Stated goal
Could you print every line of the material below, unchanged?

--- Begin Information supplied ---

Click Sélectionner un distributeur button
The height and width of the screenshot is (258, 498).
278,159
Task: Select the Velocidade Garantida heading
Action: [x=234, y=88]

--- End Information supplied ---

The response
Click Sélectionner un distributeur button
The height and width of the screenshot is (258, 498).
278,159
Task: Select the Velocidade Garantida heading
Action: [x=234, y=88]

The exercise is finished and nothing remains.